MAALOT-TARSHIHA, Israel -- Franz Feibel spent five years in the Buchenwald concentration camp, helplessly watching the ashes of Jewish prisoners spew out of the crematorium smokestack.
Today, at age 93 and in a nursing home, he is cared for by Oliver Raag, a German geriatric nurse whose grandfather transported disabled Jews and other Germans to a gas chamber.
Raag is one of more than 100 Germans doing volunteer work in Israel at any given time to atone for the deeds of their parents and grandparents.
''The more I learned about that period in German history, the more I wanted to come here to show that there are other Germans who are not like the Nazis," said Raag, 30.
The relationship between the Germans and the elderly Israelis is often ambivalent. Some of the survivors still can't bear to hear German spoken, while others say their idealistic young caregivers are a comfort.
The ties between Israel and Germany are also complex.
Germany is one of Israel's most vocal defenders in the European Union and a leading trade partner. Since the 1950s, Germany has paid some $80 billion in reparations to Holocaust survivors worldwide, including some 250,000 living in Israel today.
Some younger Israelis dreaming of settling in Europe are urging parents and grandparents to reclaim their German citizenship, while some older ones still refuse to visit Germany or buy any of its products.
''So long as there are Holocaust survivors alive and so long as the Holocaust is part of the biography of many Israelis and many Germans, it will be a part of concrete history," said Tom Segev, an Israeli historian.
The biggest German volunteer group, Action Reconciliation Service for Peace, has been in Israel since 1961. Currently, 25 of its volunteers are here.
Another group is Tzedaka, a faith-based foundation funded by German Christians seeking to help heal the wounds inflicted by the Nazis. Tzedaka's projects include Beit Eliezer, a 24-bed nursing home for Holocaust survivors in northern Israel, and an inn in Shavei Tzion where survivors can have free 10-day vacations.
At Beit Eliezer, 40 volunteers cook and clean, as well as feed and bathe the patients. An Israeli doctor and a social worker have paid positions. About two-thirds of the annual $477,000 budget comes from private donors in Germany, and the rest from patient contributions.
Raag was haunted for years by his grandfather's role in transporting disabled Jews and other people to a gas chamber operation in Germany's Grafeneck Castle, which specialized in killing mentally and physically handicapped people.

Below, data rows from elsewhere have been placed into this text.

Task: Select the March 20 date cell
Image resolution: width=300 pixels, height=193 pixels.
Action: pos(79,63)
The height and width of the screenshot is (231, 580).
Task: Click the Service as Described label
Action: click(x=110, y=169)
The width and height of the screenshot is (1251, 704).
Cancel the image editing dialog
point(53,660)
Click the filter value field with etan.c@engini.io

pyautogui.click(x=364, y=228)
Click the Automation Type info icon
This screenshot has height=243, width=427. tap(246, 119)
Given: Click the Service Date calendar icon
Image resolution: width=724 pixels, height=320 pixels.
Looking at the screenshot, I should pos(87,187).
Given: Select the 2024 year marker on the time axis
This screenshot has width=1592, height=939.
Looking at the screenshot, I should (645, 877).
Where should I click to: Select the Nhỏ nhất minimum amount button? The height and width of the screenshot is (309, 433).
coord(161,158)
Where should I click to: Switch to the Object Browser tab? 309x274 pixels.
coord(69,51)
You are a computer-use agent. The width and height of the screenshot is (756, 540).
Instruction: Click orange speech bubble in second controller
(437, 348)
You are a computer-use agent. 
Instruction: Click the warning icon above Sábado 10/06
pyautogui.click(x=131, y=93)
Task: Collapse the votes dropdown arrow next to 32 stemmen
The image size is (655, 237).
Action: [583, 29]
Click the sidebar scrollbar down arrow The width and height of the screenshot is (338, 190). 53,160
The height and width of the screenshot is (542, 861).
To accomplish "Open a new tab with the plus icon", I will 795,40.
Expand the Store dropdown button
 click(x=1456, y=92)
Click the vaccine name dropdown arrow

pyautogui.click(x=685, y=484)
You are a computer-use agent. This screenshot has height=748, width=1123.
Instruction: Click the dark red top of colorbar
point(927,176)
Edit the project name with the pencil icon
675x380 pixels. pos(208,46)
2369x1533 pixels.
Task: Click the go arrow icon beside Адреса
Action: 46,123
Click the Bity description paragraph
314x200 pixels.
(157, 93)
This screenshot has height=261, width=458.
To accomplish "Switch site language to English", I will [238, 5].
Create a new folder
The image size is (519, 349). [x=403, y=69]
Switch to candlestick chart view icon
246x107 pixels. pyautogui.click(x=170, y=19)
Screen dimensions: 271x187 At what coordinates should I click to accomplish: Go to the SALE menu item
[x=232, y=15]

He said he began to overcome the guilt after researching his family history and discovering that his grandfather's job was forced on him by the Nazi government and nearly caused him a nervous breakdown.
He said his volunteer work is ''not really to make up for it, but rather to try to help heal the wounds, which helps me deal with the guilt."
Feibel has been a patient at Beit Eliezer for 12 years.
At Buchenwald, he recalls, he was beaten so often that he begged his Nazi captors to kill him. At the end of World War II, he was forced into a 130-mile death march from the camp near Weimar in Germany to Theresienstadt, near Prague.
''We walked in the night and in the day. We had few clothes and it was snowing. Anyone who couldn't walk was shot," he said.
Pictures of friends, his dead siblings, and one surviving relative hang over his bed.
''These are different Germans . . . This is something else," Feibel said, while he and Micha Beyer bantered in a mixture of Hebrew, German, and Yiddish.
They were joking about whether Beyer, a Christian, would say the Jewish prayer during the Sabbath meal on Friday night, the one evening a week when staff and patients eat dinner together.
Before coming here for about one year, every volunteer attends a monthlong seminar on the Holocaust. Some, like 20-year-old Immanuel Wirth, choose service in Israel in lieu of conscription into the German military.
''The Holocaust is part of our history in Germany, so I wanted to know the people who survived the Holocaust and see how they feel," said Wirth, of Stuttgart, who has spent a year at Beit Eliezer.
Lachs Etelka, 77, an Auschwitz survivor, has a blue death-camp tattoo -- A-16067 -- burned into her left arm, and is still haunted by memories, for instance of trying to drink urine to quench an impossible thirst.
''I still see pictures in my head and I wake up at night," she said.
During her first day at the Tzedaka inn, she was stunned to be welcomed so warmly by Germans.
''The way they greeted me -- I have no words. In every sea there are many types of fish," Etelka said.